[[ Information, beginning ]]

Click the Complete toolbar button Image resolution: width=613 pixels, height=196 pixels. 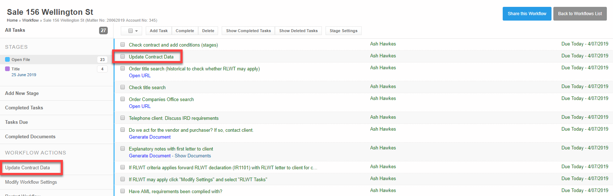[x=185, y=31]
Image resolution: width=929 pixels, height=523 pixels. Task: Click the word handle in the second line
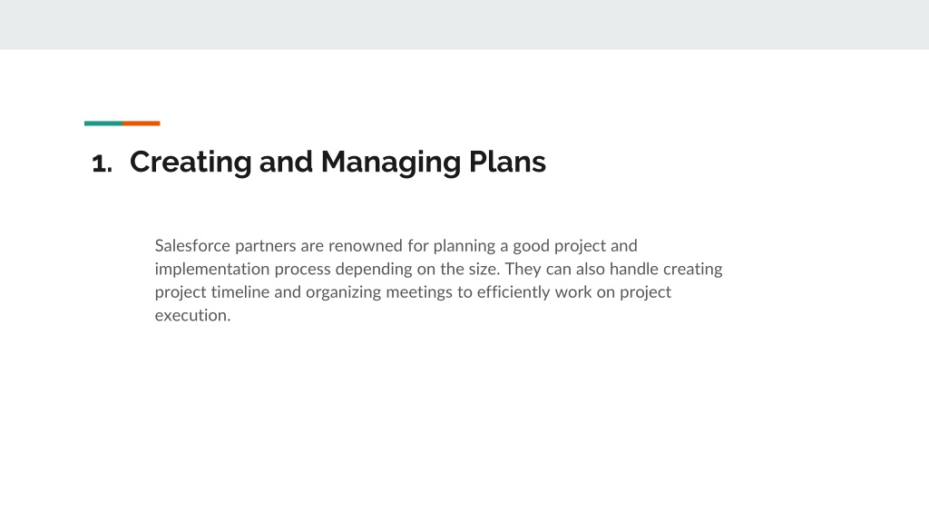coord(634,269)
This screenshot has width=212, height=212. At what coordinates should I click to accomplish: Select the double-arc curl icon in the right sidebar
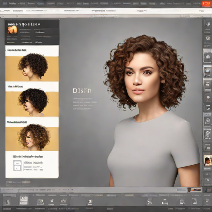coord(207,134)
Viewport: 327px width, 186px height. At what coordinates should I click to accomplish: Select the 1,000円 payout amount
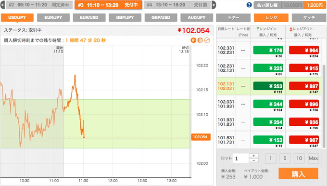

[[ Information, end ]]
[[ Information, beginning ]]

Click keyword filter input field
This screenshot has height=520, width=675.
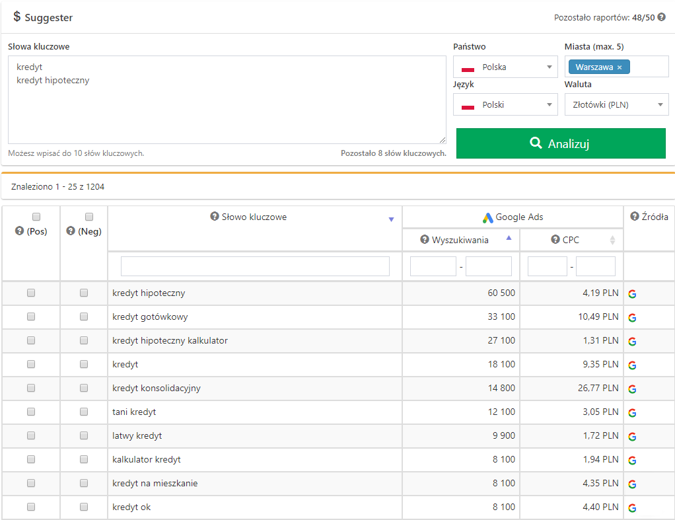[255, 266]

[[ Information, end ]]
[[ Information, beginning ]]

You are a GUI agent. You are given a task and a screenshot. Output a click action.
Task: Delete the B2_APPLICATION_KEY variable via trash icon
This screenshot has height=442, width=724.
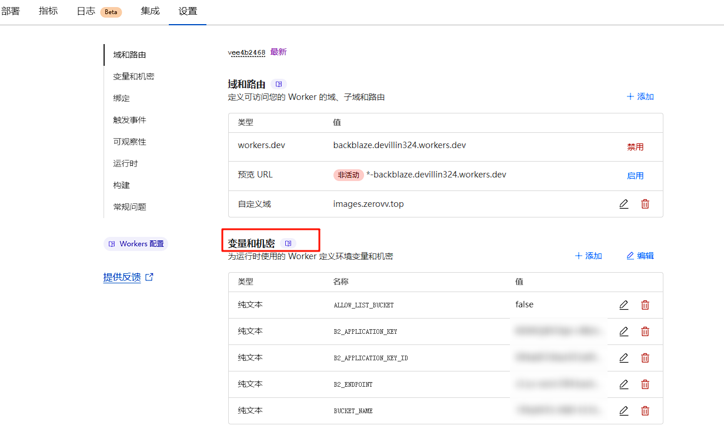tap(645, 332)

[[ Information, end ]]

• _Task description_: Above are records with pictures. Reproduce exactly only the lines from the line with "Image resolution: width=929" through the line with "Viewport: 327px width, 186px", both ends included, and leave the pictures out.

• _Solution for this exercise_:
Image resolution: width=929 pixels, height=523 pixels. Task: Click the word handle in the second line
coord(634,269)
This screenshot has width=212, height=212. At what coordinates should I click to accomplish: Select the double-arc curl icon in the right sidebar
coord(207,134)
Viewport: 327px width, 186px height. At what coordinates should I click to accomplish: Select the 1,000円 payout amount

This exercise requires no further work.